_TASK ITEM_
The entries below hold a line with "Instruction: Click the Xinjiang" and a line with "Screen dimensions: 600x439". Return those lines and all that lie between them, exactly and only.

·····

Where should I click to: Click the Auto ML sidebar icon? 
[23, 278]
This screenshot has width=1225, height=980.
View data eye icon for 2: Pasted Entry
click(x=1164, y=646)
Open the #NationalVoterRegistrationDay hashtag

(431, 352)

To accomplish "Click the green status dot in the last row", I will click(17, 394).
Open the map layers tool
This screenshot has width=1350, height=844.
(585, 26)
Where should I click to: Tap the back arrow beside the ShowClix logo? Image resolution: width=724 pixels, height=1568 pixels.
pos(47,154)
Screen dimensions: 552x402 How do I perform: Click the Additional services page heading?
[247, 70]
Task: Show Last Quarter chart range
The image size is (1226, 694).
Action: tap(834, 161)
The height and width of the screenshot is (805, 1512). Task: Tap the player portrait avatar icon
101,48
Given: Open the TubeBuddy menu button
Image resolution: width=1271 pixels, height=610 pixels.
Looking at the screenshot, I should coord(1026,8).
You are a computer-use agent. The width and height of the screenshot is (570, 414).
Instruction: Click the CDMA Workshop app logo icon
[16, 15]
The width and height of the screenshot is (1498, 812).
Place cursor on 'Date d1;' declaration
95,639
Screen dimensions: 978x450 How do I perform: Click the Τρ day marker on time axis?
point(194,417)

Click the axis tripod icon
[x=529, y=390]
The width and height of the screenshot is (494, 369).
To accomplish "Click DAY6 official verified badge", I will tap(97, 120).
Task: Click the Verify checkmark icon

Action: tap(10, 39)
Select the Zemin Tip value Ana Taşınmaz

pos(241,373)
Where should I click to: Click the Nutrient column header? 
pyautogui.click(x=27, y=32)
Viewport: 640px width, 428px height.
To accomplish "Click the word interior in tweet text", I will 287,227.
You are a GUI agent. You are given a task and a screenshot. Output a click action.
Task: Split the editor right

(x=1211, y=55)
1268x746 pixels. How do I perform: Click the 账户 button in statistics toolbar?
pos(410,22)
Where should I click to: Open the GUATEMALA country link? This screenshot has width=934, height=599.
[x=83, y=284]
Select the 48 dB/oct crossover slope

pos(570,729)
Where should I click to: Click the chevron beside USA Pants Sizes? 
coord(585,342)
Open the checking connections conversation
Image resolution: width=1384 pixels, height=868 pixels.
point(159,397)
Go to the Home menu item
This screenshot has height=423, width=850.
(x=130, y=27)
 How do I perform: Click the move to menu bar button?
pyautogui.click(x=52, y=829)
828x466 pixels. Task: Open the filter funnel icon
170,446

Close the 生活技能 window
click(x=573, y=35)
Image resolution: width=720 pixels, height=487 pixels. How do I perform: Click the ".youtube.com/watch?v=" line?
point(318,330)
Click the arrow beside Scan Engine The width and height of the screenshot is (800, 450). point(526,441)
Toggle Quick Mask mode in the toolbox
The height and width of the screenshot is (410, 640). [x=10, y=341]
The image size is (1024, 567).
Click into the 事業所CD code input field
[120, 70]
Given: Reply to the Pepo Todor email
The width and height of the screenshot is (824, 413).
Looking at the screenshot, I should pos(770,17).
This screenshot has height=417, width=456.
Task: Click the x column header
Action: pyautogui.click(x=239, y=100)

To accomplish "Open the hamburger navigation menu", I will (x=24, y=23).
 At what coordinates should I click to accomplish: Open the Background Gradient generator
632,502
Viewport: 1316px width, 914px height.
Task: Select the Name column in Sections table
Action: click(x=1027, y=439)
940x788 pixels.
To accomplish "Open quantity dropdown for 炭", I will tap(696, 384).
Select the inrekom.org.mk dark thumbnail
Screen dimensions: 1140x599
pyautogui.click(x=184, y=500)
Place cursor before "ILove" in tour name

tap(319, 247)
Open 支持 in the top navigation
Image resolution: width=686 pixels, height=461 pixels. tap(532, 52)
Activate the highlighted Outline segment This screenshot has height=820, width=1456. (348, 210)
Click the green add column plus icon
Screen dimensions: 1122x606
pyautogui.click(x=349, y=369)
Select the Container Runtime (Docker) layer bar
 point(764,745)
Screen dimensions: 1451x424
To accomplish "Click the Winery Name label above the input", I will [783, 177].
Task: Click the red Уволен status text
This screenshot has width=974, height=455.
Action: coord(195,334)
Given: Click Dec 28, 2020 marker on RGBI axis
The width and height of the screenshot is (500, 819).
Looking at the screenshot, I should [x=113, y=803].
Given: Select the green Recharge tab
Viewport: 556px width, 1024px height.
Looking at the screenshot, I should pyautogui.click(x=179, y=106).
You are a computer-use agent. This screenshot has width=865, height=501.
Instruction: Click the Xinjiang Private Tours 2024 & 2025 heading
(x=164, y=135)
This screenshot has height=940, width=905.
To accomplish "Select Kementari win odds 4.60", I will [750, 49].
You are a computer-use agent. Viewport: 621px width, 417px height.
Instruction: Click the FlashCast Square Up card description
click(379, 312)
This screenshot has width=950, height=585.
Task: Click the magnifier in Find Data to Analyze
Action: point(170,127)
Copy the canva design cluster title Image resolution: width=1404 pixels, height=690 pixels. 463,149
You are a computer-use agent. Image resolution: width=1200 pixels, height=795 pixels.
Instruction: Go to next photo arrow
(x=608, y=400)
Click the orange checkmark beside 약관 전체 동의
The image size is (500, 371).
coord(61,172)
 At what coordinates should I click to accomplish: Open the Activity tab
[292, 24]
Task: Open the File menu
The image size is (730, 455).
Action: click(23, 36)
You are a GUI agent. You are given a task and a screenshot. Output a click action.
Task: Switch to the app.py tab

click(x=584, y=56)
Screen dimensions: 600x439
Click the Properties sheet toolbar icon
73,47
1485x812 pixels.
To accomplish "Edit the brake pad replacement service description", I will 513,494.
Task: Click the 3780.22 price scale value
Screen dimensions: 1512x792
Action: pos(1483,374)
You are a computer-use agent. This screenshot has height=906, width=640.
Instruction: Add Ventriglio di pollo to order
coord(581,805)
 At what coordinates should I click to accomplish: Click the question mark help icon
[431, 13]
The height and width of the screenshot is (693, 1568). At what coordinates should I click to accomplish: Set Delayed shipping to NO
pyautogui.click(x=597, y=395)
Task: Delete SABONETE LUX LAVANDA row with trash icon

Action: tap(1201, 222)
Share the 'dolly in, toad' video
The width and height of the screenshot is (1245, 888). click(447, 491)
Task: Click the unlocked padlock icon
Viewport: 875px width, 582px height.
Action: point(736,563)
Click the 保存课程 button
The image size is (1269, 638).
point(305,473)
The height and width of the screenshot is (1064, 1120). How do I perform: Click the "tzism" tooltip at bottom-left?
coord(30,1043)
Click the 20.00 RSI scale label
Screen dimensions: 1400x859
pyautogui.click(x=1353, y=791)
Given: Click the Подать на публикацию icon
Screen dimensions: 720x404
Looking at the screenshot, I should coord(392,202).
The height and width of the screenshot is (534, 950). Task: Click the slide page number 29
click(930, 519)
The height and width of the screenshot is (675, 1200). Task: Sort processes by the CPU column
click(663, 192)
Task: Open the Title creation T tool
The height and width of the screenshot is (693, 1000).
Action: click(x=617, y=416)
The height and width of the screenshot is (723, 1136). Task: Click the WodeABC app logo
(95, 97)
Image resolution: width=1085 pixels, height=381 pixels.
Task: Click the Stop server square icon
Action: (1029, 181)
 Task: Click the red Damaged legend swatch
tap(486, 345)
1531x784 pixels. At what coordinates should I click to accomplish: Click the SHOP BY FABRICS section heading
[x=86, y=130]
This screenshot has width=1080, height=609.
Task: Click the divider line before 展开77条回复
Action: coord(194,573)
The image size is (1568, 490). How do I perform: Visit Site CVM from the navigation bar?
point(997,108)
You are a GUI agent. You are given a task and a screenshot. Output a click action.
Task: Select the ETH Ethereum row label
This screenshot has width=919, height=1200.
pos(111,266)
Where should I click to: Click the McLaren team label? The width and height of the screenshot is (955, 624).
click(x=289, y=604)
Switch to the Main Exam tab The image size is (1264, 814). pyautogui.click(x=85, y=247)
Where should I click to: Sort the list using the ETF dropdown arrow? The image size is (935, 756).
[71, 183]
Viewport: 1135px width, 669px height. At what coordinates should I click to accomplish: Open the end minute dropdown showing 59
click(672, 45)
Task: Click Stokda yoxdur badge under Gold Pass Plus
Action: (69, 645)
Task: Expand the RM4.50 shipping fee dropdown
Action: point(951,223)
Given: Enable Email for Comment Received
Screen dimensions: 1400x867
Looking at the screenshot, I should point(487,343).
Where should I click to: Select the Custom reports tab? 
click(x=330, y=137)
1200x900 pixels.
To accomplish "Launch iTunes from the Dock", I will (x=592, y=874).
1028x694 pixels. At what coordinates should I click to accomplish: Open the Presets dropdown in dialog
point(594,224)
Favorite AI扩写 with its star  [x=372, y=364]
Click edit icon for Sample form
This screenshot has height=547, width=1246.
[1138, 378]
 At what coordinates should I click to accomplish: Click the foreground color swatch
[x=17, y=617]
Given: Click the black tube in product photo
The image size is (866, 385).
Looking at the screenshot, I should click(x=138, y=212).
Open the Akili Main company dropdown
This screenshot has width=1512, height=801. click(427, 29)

·····

_SOLUTION TO THIS PROBLEM_
Instruction: Click the Xinjiang Private Tours 2024 & 2025 heading
(x=164, y=135)
This screenshot has height=940, width=905.
To accomplish "Select Kementari win odds 4.60", I will [750, 49].
You are a computer-use agent. Viewport: 621px width, 417px height.
Instruction: Click the FlashCast Square Up card description
click(379, 312)
This screenshot has width=950, height=585.
Task: Click the magnifier in Find Data to Analyze
Action: point(170,127)
Copy the canva design cluster title Image resolution: width=1404 pixels, height=690 pixels. 463,149
You are a computer-use agent. Image resolution: width=1200 pixels, height=795 pixels.
Instruction: Go to next photo arrow
(x=608, y=400)
Click the orange checkmark beside 약관 전체 동의
The image size is (500, 371).
coord(61,172)
 At what coordinates should I click to accomplish: Open the Activity tab
[292, 24]
Task: Open the File menu
The image size is (730, 455).
Action: click(23, 36)
You are a GUI agent. You are given a task and a screenshot. Output a click action.
Task: Switch to the app.py tab

click(x=584, y=56)
Screen dimensions: 600x439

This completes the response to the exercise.